Many different problems #15

Fred-Erik · 2017-07-31T13:08:14Z

Hello all,

I get a lot of very basic problems when I try to use Im2Text. Could anyone please help me? It seems unlikely to me that I am the only one that encounters these problems, so it does make me wonder if I am the only one trying to use the model using the Quick start section.

First, when I installed OpenNMT using luarocks install --local https://raw.githubusercontent.com/OpenNMT/OpenNMT/master/rocks/opennmt-scm-1.rockspec, but then I get the error OpenNMT not found. Please enter the path to OpenNMT. If I then enter the path to opennmt where it is installed according to luarocks list it can't find it. Same goes when I manually clone OpenNMT from GitHub. But if I uninstall opennmt, Im2Text doesn't give any error and everything seems to work! So is this part of Quick start outdated?
Next, I'm able to train the test data model without errors, and the validation perplexity is going down. But when I try to run the model provided in Quick start I get this error:
/home/frederik/torch/install/bin/luajit: ./src/model.lua:55: attempt to get length of field 'idToVocab' (a nil value) stack traceback: ./src/model.lua:55: in function 'load' src/train.lua:234: in function 'main' src/train.lua:288: in main chunk [C]: in function 'dofile' ...erik/torch/install/lib/luarocks/rocks/trepl/scm-1/bin/th:150: in main chunk [C]: at 0x00405d50
So maybe this model is made for an older version of Im2Text and doesn't work anymore?
I then try to run my own trained model, which seems to work but is finished in 1 second and only writes an empty results.txt:
[07/31/17 14:45:56 INFO] Loading data state from /home/frederik/Documents/dev/experimental/Im2Text/model/model_190-data [07/31/17 14:45:56 INFO] Loaded [07/31/17 14:45:56 INFO] Running... [07/31/17 14:45:56 INFO] Results saved to /home/frederik/Documents/dev/experimental/Im2Text/results/results.txt.
Looking intro train.lua, I see that the problem is that the current epoch is extracted from trianData.epoch, and the maximum number of epochs is set to 1 for testing.

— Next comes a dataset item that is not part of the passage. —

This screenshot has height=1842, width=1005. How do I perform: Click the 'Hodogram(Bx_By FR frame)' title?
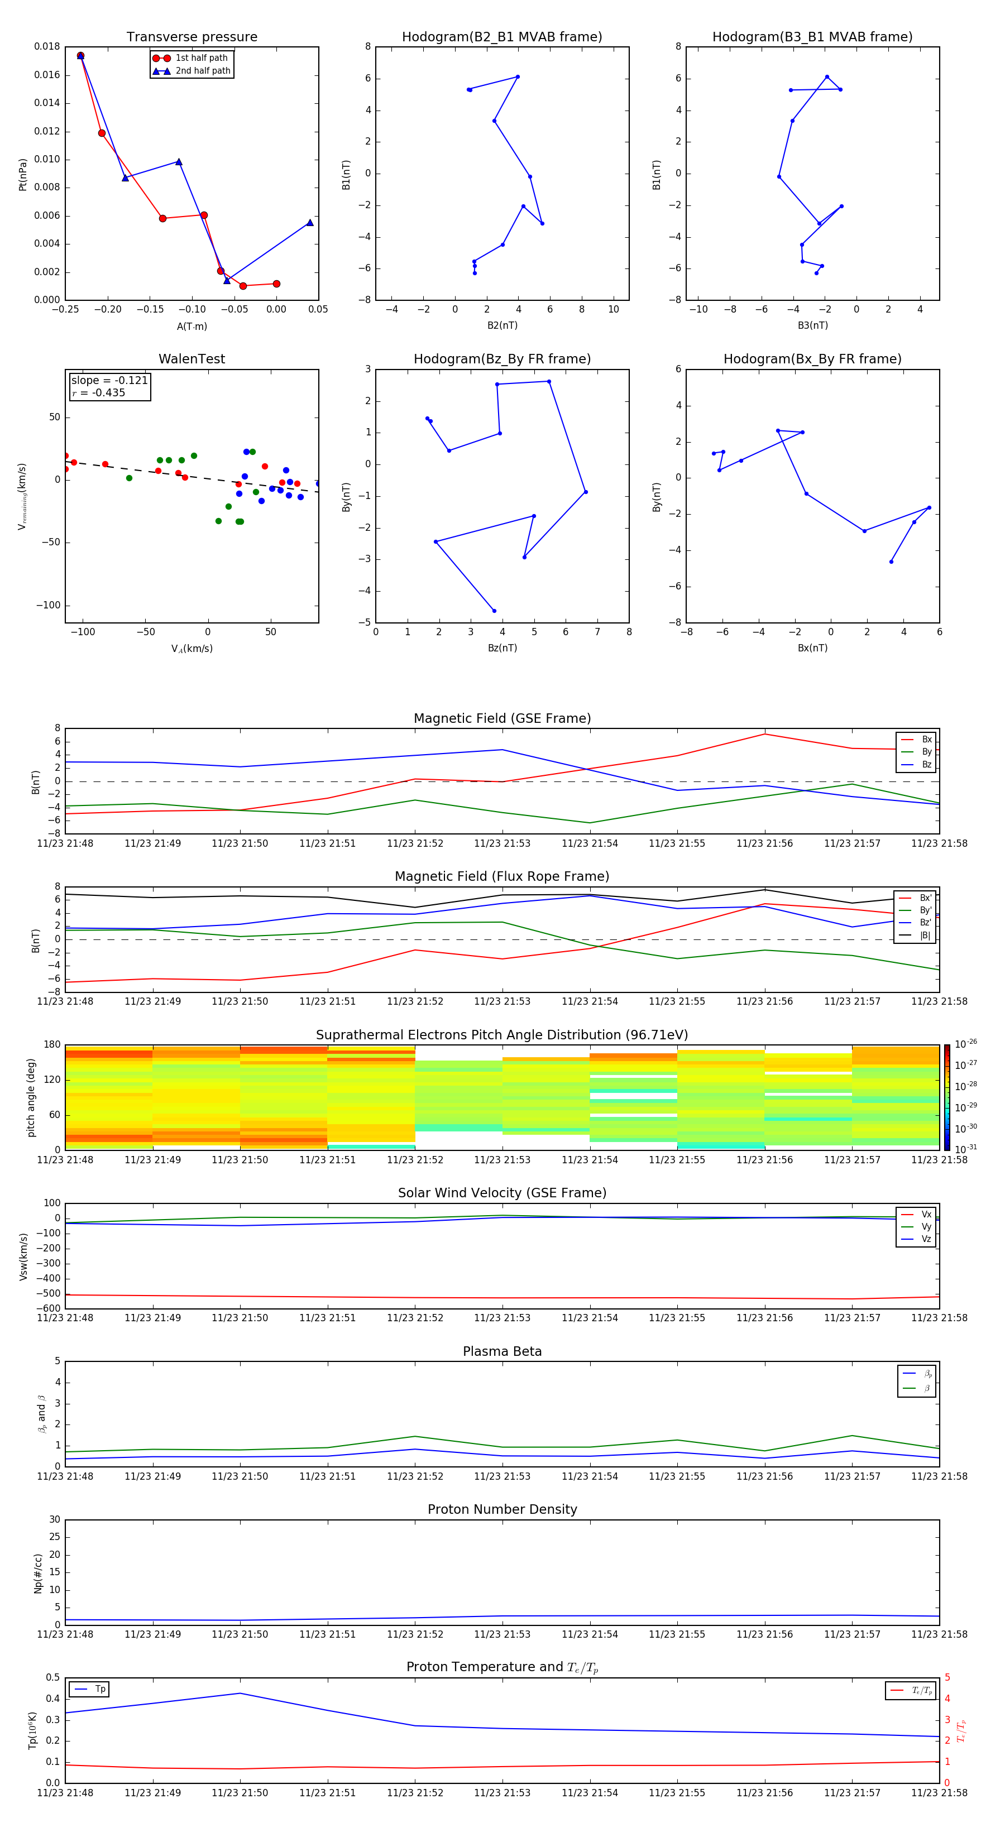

So I set trainData.epoch = 1 when phase == test, which works for a couple of images, depending on how for how many steps I trained my model, because it tries to test the trainingdata. When I then remove trainData:load(dataPath) in line 272 of train.lua it does execute on data/test.txt.
But the test speed is very slow. With a batch_size of 1 it takes 13(!) seconds to get the results for one image; 10 images take 2min23sec! When I set the batch_size to 16 (it still only takes 2-4 images at once) it uses only marginally more time at 15 seconds. The results are this, but that's probably because of the few training steps:
[07/31/17 14:56:41 INFO] 55358c150e.png { } { } { } { } { } { } { } { } { } { } { } { } { } { } { } { } { } { } { } { } { } { } { } { } { } { } { } { } { } { } { } { } { } { } { } { } { } { } { } { } { } { } { } { } { } { } { } { } { } { } { } { } { } { } { } { } { } { } { } { } { } { } { } { } { } { } { } { } { } { } { } { } { } { } { } { } { } { } { } { } { } { } { } { } { } { } { } { } { } { } { } { } { } { } { } { } { } { } { } { } { } { } { } { } { } { } { } { } { } { } { } { } { } { } { } { } { } { } { } { } { } { } { } { } { } { } { } { } { } { } { } { } { } { } { } { } { } { } { } { } { } { } { } { } { } { } { } { } { } { } { } { } { } { } { } { } { } { } { } { } { } { } { } { } { } { } { } { } { } { } { } { } { } { } { } { } { } { } { } { } { } { } { } { } { } { } { } { } { } { } { } { } { } { } { } { } { } { } { } { } { } { } { } { } { } { } { } { } { } { } { } { } { } { } { } { } { } { } { } { } { } { } { } { } { } { } { } { } { } { } { } { } { } { } { } { } { } { } { } { } { } { } { } { } { } { } { } { } { } { } {
But is it supposed to be this slow? Evaluating the model during training happens in 4 seconds for batch_size 10, so there does seem to be something wrong I'd say.
Also, the training takes an enormous amount of VRAM. I had to reduce the batch_size to 18 during training for it to fit into the 12 GB I have available. During test time it fares better, with the model using batch_size 1 "only" using 1GB of VRAM. Is the RNN so memory-intensive? Because the CNN is quite small. And with Number of parameters: 9382588 (9M parameters) and the default settings I'd say the the whole network should not be too computationally expensive.
Finally, should I be able to train a working model using the data and model provided in the Quik start? Because the step perplexity doesn't go below ~35 and the Val perplexity doesn't go below 45.8, and the results keep being the same as described above (for every image exactly the same).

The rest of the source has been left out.